What is expected:
In the text about literacy expert Phyllis C. Hunter, copy word for word the part starting with "In this clip, Hunter, a" and going on through "the third grade.".

[[ Excerpt to read open ]]

Phyllis C. Hunter is an internationally known literacy expert who has served as an advisor to the President of the United States and the Secretary of Education. She says that "reading is the new civil right."
In this clip, Hunter, a former classroom teacher and school administrator, highlights the need for research-based reading programs in schools today. She also emphasizes the importance for children to have solid reading skills by the third grade.
See a selected list of Hunter's books.
Phyllis C. Hunter is an internationally known literacy expert who has served as an advisor to the President of the United States and the Secretary of Education.

[[ Excerpt to read closed ]]
[[ Data for analysis open ]]

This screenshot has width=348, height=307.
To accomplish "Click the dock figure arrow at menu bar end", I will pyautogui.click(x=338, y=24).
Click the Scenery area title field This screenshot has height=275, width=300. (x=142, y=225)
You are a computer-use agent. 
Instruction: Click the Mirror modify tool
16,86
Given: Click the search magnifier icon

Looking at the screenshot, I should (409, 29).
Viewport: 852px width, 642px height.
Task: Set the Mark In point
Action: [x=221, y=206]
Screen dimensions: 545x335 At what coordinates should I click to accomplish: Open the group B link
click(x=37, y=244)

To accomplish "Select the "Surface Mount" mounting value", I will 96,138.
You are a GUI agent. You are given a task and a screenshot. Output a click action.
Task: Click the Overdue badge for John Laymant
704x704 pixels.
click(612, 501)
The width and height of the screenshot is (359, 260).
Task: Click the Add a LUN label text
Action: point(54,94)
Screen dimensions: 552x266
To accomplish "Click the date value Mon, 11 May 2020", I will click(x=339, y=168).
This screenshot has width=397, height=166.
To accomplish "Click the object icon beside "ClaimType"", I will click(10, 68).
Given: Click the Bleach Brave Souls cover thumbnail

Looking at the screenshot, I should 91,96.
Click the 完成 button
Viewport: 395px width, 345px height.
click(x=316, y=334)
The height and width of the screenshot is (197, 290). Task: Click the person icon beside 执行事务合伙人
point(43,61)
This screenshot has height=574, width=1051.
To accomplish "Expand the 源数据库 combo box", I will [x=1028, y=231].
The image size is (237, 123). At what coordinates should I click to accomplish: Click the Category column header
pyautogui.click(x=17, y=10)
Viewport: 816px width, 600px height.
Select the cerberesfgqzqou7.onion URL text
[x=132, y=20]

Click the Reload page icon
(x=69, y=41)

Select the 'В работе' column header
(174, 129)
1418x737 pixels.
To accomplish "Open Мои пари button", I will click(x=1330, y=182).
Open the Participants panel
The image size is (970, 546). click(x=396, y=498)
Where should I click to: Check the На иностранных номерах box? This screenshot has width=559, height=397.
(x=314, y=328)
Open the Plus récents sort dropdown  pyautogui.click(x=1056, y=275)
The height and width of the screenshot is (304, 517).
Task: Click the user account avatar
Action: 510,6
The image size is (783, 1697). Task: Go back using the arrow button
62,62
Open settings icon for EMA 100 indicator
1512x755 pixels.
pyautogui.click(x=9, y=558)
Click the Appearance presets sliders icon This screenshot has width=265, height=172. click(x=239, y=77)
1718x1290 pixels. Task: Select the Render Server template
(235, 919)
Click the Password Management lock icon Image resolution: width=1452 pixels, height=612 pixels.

[[ Data for analysis closed ]]

Finished exercise:
In this clip, Hunter, a former classroom teacher and school administrator, highlights the need for research-based reading programs in schools today. She also emphasizes the importance for children to have solid reading skills by the third grade.